Chat content is rendered with react-markdown
with custom plugins to support the thinking and output file syntaxes generated by the AI agent.
AI-end
I split LLM usage into “cheap” and “smart” use cases.
Cheap: project naming, chat naming, and follow up questions are just basic prompts using
gpt-4o-mini.
Smart: Originally I went with OpenAI
gpt-4o
but swapping tosonnet-3.5
was a night and day difference. It’s actually so much better for full-file coding that I would go as far as saying that this use case just didn’t work with OpenAI models.
As for agent features:
Planning was done by streaming the results of a planning prompt with markdown headings that were parsed out on the frontend.
Code generation was done with just special text code blocks. The agent can omit parts of the code, so for each file, the cheap model uses the agent’s partial code blocks to patch and regenerate the entire file.

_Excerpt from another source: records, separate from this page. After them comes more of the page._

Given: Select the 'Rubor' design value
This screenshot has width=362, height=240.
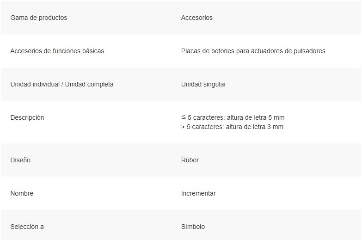Looking at the screenshot, I should point(190,160).
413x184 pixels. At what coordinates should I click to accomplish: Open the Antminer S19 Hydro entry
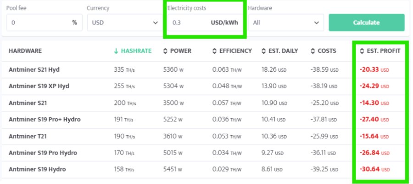[x=37, y=169]
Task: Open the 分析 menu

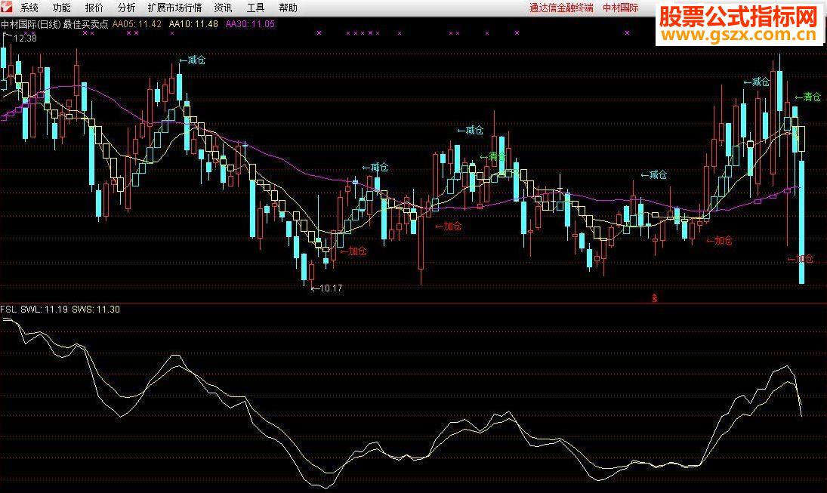Action: (x=127, y=8)
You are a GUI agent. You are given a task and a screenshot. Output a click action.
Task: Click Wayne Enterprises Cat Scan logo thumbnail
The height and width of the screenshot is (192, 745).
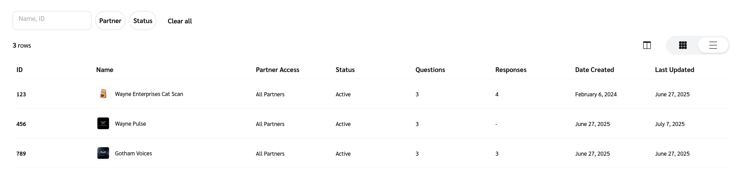point(103,94)
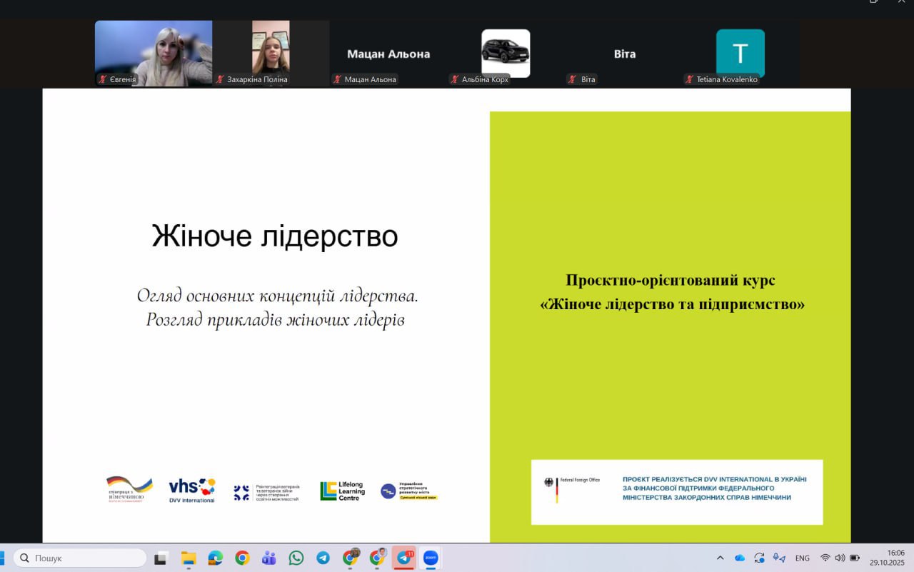Open WhatsApp from the taskbar

pyautogui.click(x=296, y=558)
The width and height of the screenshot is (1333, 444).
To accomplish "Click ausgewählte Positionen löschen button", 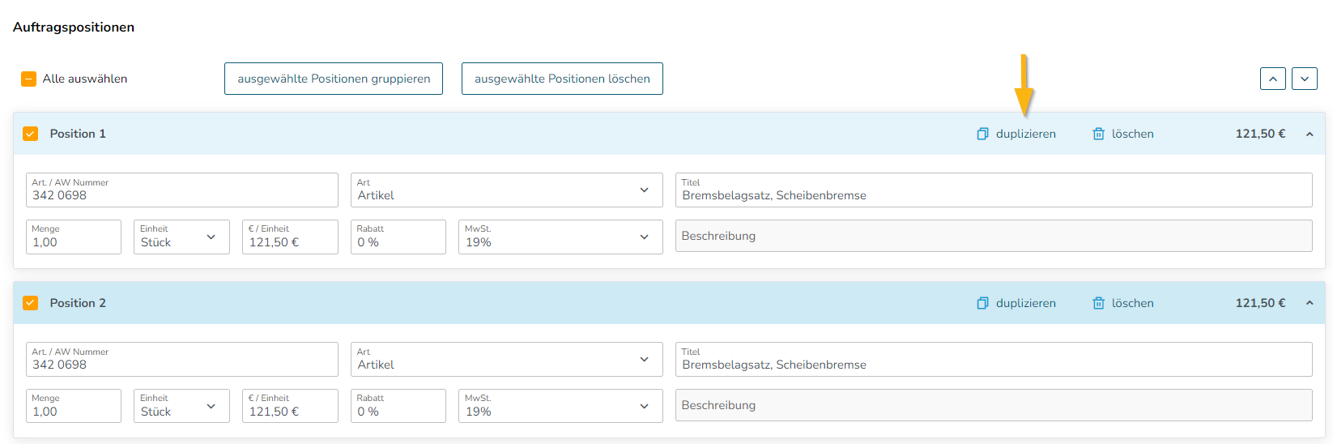I will [x=562, y=79].
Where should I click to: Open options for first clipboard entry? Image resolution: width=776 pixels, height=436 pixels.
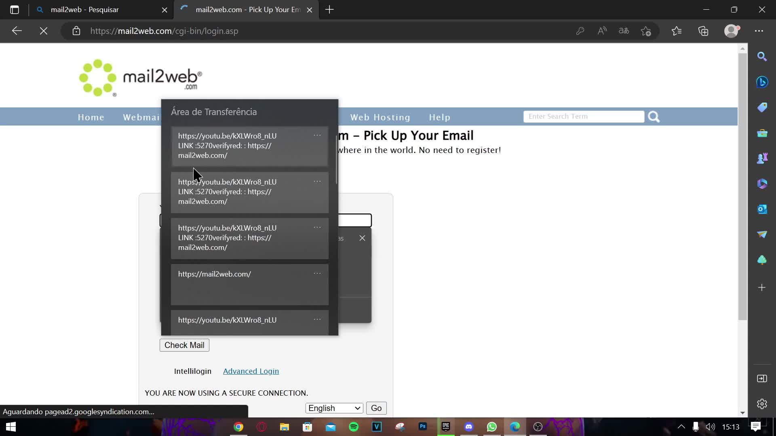tap(317, 136)
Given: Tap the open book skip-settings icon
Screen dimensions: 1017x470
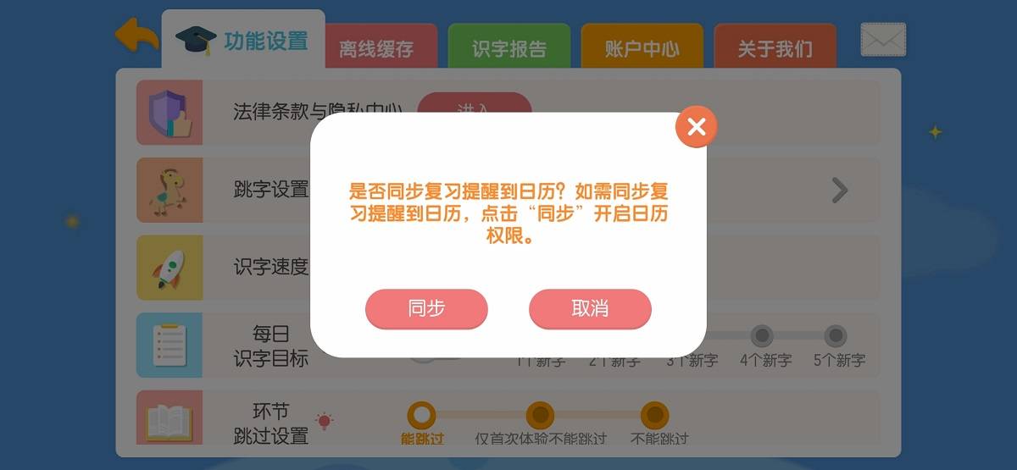Looking at the screenshot, I should [x=170, y=417].
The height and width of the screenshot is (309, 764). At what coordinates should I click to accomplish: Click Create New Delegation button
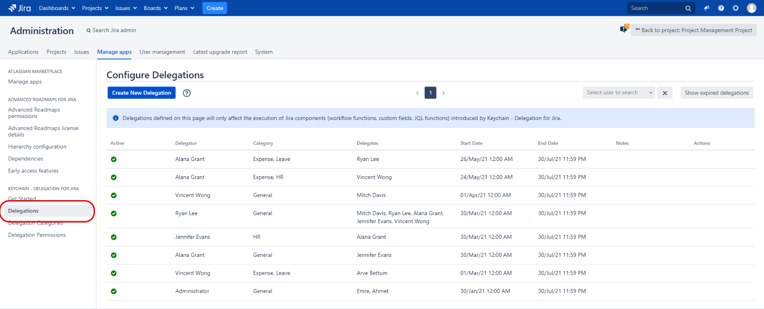141,93
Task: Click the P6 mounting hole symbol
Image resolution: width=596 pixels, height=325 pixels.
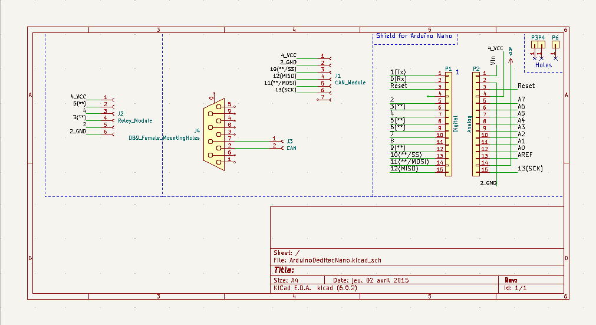Action: point(555,45)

Common coding errors (e.g. using the wrong component versions) were resolved with dynamically injected prompts that trigger for common problematic patterns
Conclusions
While there’s a lot of hype around the “acceleration” we’ll see over the next few years with bigger and better AI models, I like to think this type of project is kind of what it looks like. AI makes it exponentially faster to build other AI tools that make other workflows magnitudes faster. I’d be surprised if the tools Anthropic/OpenAI use to evaluate and build new models aren’t also being built at least partially by the previous versions of those same models. For the next decade, we will see a huge feedback loop of AI making AI better — and shaping how we solve everyday engineering problems faster.